**Required action**
Lift out all lines below that contain "status".

**Given records**
=== Section Start ===
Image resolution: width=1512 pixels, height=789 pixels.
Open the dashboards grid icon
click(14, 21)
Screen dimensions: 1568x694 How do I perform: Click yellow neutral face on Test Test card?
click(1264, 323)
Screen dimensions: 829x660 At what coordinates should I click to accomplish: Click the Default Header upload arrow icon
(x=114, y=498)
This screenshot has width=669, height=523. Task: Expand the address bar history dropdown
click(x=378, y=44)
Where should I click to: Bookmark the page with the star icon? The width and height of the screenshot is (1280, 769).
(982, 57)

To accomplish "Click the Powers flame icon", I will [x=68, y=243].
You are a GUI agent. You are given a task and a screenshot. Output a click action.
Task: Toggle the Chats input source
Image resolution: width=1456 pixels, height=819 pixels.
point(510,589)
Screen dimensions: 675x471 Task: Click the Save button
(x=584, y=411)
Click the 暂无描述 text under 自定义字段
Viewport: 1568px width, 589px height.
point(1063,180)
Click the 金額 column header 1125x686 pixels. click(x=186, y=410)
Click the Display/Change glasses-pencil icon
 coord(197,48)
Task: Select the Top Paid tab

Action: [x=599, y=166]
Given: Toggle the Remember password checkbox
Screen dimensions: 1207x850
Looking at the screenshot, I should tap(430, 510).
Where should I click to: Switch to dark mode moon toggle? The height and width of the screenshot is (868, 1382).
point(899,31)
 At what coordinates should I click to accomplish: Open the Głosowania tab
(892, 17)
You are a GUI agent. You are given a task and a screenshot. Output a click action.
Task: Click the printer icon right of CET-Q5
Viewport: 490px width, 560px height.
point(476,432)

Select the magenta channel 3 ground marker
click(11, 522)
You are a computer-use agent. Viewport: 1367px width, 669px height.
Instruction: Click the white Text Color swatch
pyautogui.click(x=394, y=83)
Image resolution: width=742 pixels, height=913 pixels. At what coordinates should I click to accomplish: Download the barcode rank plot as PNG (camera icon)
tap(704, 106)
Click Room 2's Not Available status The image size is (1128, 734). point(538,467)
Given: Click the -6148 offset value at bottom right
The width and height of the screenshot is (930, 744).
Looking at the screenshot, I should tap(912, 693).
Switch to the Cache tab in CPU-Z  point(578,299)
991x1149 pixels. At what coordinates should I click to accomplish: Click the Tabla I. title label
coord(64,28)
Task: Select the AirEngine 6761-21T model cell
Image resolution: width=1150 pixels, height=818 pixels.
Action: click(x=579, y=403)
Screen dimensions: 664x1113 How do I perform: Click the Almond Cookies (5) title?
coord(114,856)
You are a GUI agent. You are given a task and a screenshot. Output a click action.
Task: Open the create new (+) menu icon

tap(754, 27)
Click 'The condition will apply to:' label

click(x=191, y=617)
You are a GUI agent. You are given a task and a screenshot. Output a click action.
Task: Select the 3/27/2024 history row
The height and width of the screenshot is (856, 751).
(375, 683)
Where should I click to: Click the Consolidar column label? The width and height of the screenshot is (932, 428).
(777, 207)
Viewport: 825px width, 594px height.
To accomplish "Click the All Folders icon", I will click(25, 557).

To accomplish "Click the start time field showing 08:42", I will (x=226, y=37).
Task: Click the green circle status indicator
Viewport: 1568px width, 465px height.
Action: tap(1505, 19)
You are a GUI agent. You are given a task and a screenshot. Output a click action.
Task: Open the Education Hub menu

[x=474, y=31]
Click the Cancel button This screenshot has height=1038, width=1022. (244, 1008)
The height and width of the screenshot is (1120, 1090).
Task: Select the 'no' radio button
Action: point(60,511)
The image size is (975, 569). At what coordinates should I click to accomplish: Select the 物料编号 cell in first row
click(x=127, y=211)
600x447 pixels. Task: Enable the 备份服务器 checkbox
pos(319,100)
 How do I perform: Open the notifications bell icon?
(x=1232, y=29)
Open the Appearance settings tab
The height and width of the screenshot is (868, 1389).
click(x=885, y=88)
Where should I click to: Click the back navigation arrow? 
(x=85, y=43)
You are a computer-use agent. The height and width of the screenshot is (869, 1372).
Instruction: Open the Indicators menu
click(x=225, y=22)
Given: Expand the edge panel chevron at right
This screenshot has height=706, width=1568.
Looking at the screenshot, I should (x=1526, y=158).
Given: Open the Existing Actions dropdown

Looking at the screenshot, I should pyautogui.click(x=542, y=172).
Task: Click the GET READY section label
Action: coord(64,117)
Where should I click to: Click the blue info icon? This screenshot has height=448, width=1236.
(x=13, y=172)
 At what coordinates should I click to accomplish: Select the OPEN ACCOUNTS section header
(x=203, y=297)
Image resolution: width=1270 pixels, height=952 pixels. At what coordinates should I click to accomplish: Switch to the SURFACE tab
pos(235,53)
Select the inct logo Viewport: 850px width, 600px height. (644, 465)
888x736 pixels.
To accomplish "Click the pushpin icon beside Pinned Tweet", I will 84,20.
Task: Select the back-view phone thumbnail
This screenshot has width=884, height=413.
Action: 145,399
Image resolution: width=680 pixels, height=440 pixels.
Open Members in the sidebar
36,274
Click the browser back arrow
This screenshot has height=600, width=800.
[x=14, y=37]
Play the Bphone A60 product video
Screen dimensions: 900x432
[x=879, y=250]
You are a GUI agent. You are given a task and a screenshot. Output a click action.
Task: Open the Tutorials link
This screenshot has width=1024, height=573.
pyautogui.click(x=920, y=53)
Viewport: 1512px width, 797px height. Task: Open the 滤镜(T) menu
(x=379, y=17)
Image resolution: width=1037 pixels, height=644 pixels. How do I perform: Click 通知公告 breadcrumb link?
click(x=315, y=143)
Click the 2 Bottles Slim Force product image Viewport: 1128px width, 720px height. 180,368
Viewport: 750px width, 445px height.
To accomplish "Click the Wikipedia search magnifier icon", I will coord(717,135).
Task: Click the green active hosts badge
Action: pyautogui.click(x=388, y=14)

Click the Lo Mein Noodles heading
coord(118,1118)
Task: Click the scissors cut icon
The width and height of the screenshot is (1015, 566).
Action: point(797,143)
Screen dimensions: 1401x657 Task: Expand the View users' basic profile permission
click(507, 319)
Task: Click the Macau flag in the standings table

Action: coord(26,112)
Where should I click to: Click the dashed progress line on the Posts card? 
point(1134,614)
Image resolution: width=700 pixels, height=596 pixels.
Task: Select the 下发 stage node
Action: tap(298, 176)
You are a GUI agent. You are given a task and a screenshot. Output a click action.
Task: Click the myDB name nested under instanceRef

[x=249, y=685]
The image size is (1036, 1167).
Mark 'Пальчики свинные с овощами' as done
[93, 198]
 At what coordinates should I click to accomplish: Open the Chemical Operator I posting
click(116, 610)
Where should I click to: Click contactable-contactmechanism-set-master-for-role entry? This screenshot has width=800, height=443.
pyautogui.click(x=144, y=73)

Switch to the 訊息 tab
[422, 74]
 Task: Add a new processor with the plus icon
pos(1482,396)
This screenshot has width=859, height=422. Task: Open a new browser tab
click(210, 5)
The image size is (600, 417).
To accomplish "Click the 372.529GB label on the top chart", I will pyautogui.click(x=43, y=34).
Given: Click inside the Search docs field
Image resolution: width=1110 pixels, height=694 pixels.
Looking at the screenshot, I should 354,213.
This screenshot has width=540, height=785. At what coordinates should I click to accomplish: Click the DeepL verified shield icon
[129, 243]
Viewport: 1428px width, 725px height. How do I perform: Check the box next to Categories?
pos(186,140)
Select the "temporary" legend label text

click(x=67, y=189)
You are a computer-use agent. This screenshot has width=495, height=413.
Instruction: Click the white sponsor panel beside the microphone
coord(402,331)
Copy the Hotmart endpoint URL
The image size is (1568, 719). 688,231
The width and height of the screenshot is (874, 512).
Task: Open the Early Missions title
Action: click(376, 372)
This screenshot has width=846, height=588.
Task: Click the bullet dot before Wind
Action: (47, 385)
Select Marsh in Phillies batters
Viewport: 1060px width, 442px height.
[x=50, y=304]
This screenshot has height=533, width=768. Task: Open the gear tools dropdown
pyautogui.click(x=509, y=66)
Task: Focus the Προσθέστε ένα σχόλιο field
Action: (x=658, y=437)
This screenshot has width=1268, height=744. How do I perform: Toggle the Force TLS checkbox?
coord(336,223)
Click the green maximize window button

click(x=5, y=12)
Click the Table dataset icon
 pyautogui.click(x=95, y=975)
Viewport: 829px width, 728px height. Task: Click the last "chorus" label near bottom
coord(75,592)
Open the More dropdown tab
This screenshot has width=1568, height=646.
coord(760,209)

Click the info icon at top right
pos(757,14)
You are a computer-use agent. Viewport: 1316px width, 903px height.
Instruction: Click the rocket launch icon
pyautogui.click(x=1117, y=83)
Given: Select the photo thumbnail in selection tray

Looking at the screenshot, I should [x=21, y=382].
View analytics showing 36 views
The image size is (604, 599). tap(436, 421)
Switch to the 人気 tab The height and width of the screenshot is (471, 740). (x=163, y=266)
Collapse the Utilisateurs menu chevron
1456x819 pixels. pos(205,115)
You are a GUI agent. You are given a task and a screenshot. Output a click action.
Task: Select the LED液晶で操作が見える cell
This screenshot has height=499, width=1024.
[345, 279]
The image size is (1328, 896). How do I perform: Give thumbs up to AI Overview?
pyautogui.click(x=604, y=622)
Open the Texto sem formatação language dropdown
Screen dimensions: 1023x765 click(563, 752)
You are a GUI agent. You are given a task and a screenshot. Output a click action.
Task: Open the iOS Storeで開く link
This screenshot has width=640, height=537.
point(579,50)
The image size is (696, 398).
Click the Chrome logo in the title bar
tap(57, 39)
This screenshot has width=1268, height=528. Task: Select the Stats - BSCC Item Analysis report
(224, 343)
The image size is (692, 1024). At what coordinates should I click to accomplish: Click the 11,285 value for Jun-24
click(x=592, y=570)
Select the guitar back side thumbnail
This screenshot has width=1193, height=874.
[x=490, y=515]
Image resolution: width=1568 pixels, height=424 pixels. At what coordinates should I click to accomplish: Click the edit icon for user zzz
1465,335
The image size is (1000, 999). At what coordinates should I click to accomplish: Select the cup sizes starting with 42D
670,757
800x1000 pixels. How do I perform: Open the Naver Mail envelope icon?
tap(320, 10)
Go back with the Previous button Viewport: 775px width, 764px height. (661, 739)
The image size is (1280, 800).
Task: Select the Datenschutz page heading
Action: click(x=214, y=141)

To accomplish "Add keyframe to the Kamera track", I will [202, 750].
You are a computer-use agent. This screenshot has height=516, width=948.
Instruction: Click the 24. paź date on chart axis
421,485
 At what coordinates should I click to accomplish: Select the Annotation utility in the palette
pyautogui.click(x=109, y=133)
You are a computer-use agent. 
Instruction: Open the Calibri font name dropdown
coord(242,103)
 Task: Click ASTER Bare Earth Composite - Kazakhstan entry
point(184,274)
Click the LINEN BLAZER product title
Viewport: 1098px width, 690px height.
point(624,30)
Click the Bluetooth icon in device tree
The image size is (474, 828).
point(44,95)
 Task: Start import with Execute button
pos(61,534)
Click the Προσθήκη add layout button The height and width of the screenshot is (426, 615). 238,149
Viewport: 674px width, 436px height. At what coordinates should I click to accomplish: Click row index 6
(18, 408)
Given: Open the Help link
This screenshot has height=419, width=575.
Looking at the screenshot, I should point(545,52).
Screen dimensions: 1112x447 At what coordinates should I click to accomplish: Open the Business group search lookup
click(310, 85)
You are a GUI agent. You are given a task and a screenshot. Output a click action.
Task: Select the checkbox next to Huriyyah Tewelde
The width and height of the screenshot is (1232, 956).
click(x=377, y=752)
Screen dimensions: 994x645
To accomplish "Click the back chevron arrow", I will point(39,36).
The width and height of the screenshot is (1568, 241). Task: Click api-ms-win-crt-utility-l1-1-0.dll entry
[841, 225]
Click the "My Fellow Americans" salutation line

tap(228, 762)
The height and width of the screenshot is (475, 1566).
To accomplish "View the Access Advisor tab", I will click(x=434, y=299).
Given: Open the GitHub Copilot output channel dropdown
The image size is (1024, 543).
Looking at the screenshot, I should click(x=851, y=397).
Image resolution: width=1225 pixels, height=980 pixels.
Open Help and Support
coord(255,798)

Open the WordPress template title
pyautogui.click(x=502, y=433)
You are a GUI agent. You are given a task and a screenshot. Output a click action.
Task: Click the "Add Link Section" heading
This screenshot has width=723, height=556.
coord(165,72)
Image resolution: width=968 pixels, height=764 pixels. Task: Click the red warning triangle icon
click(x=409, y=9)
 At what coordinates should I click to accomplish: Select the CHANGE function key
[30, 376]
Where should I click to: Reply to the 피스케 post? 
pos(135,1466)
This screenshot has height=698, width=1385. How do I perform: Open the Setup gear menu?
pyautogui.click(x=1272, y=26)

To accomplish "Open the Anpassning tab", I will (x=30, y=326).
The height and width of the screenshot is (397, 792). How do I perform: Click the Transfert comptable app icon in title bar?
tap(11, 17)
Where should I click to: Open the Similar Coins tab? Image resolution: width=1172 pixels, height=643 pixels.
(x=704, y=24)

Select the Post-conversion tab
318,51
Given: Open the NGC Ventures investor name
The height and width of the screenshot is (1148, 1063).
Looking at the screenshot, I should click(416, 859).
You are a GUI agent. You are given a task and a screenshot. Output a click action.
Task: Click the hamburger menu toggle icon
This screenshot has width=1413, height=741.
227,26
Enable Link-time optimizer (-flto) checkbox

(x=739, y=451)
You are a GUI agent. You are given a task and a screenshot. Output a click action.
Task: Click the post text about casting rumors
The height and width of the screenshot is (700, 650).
=== Section End ===
**Your solution**
Click Room 2's Not Available status The image size is (1128, 734). point(538,467)
Task: Click the green circle status indicator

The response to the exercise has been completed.